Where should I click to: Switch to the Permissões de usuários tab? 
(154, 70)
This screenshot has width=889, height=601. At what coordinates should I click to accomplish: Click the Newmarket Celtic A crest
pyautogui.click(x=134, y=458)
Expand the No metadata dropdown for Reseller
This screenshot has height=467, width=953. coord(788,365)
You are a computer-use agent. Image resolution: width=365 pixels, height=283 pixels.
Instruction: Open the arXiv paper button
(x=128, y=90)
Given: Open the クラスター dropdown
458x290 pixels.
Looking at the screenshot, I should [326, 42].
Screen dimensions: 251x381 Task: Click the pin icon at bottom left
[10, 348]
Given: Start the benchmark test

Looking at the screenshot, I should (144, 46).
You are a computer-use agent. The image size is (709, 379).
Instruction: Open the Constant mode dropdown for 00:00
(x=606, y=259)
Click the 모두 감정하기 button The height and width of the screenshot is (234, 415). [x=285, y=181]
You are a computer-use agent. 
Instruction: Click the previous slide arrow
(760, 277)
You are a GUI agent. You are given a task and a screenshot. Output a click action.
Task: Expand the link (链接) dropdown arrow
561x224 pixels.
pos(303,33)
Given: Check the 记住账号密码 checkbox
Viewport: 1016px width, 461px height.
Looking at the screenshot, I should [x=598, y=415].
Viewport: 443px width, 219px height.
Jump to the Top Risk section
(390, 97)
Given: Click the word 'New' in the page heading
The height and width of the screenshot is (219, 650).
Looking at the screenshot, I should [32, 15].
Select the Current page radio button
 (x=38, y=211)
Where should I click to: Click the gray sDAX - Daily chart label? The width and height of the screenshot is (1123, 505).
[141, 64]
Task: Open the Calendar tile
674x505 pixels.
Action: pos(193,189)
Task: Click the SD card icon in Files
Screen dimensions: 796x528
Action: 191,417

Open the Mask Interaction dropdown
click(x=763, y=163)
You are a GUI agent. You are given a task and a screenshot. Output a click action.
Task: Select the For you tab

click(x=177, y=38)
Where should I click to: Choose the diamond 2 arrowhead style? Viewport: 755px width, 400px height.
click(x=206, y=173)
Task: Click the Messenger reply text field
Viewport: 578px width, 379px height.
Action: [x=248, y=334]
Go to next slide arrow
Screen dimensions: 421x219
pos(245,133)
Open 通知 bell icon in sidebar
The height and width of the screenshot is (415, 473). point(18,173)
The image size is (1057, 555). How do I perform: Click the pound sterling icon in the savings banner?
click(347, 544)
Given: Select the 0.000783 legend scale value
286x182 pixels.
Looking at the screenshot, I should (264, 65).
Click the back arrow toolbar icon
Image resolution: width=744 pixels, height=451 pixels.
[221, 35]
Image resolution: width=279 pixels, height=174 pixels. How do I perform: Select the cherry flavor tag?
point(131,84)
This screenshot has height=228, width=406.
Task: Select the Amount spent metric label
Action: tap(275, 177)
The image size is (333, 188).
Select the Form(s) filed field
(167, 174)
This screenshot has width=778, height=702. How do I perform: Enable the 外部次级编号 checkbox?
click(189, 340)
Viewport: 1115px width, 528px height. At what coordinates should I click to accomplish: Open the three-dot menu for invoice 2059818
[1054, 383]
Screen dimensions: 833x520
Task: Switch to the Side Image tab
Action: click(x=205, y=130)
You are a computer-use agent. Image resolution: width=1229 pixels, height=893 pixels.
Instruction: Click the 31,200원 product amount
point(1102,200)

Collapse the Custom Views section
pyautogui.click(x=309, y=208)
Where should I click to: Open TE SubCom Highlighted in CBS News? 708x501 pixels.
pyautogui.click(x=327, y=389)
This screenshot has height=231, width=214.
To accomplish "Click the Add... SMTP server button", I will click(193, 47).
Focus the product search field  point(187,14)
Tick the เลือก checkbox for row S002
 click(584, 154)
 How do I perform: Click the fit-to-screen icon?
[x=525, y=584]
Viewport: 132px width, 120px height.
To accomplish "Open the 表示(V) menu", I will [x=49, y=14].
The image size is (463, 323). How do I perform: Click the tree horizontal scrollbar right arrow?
☆ ☆ ☆ ☆ ☆ ☆ ☆
• **What you have to do**
Gather each line in the entries above where the string "agent" is found.

• **Problem solution**
You are a computer-use agent. Image resolution: width=365 pixels, height=283 pixels.
You are a computer-use agent. The image size is (709, 379).
You are a computer-use agent. 
You are a GUI agent. You are given a task and a screenshot. Output a click action.
You are a GUI agent. You are given a task and a screenshot. Output a click action.
You are a computer-use agent. Image resolution: width=1229 pixels, height=893 pixels.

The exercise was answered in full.